Growing up, Maggy Carlyle ’11, was always surrounded by football. She remembers cheering first for the Dallas Cowboys and later for the Chiefs after she and her family moved to Kansas City.

After receiving a degree in strategic communications from the University of Missouri and spending time working as a teacher, Carlyle never saw herself working in sports — especially after she made the decision to return to Columbia to attend the University of Missouri Law School.

“I didn’t go to law school thinking I would go into sports law. My only experience with law was litigation and criminal justice law,” Carlyle said.

At Mizzou Law, she toyed with the idea of pursuing a variety of practice areas, including criminal and civil rights law. However, Caryle’s academic interests and an internship experience ultimately led her back to sports.

“My favorite classes were probably Contracts,” Carlyle recalled. “That was surprising to me. I wasn’t expecting to like Contracts, but I loved it.”

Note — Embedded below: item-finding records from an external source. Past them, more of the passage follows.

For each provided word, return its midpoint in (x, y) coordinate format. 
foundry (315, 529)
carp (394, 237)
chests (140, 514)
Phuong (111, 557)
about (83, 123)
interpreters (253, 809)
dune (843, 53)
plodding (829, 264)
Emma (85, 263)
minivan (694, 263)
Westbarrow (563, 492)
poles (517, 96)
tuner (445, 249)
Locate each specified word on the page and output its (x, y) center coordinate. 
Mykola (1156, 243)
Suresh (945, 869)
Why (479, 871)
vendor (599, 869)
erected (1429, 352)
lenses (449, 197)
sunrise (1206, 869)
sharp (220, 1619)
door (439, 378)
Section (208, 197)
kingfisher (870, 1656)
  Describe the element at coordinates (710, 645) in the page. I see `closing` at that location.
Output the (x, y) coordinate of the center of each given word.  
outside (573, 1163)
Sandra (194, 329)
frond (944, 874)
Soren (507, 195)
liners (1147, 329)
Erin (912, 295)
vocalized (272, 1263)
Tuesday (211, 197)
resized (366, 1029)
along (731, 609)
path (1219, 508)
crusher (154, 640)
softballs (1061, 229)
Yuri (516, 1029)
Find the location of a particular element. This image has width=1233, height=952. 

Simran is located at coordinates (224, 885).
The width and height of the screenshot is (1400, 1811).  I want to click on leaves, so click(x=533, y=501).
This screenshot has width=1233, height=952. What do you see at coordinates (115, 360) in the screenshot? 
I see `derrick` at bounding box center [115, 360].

Her interest in contracts, combined with her experience at the University of Missouri athletic department and an internship in the Kansas City Chiefs General Counsel office, ultimately led her to build a career in sports law. Throughout her career, she has worked for a variety of teams and leagues, including the NFL, the San Jose Sharks and the Pac-12 Conference. Currently, she serves as senior vice president and general counsel for the Detroit Lions.

In the roles Carlyle has held within teams and conferences, she has assisted with a variety of legal tasks, from negotiating player contracts to enforcing new rules to dealing with fan emergencies. While the tasks have remained somewhat similar from position to position, Carlyle’s favorite thing about her current role, she said, is working with other team members.

“It’s a lot of fun to be able to work with one team, one sport in one in one location … and figuring out how to work with and support all the different stakeholders in our organization — whether it’s the folks who sell tickets or the coaches or our personnel or our facilities.”

Throughout her career, Carlyle has learned new skills as well as improving upon the ones she learned as a law student. One of the most critical lessons she took from her legal education was the ability to organize a legal argument, she said.

“One of the most applicable classes I took, and probably most law students take, is legal drafting,” she said. “If you organize something well, then it will be more effective in communicating, whether or not you’re arguing or advocating for something or drafting a contract in and of itself.”

Looking back, Carlyle would tell law students to expand their view of the law. The law touches so many facets of daily life, she said, that there are opportunities in countless fields.

“There are lawyers for everything,” she said. “There’s some aspect of society or some interest that applies to every aspect of it, whether you’re into music, or you’re into fashion, or you’re into sports, or you’re into criminal justice or social justice.”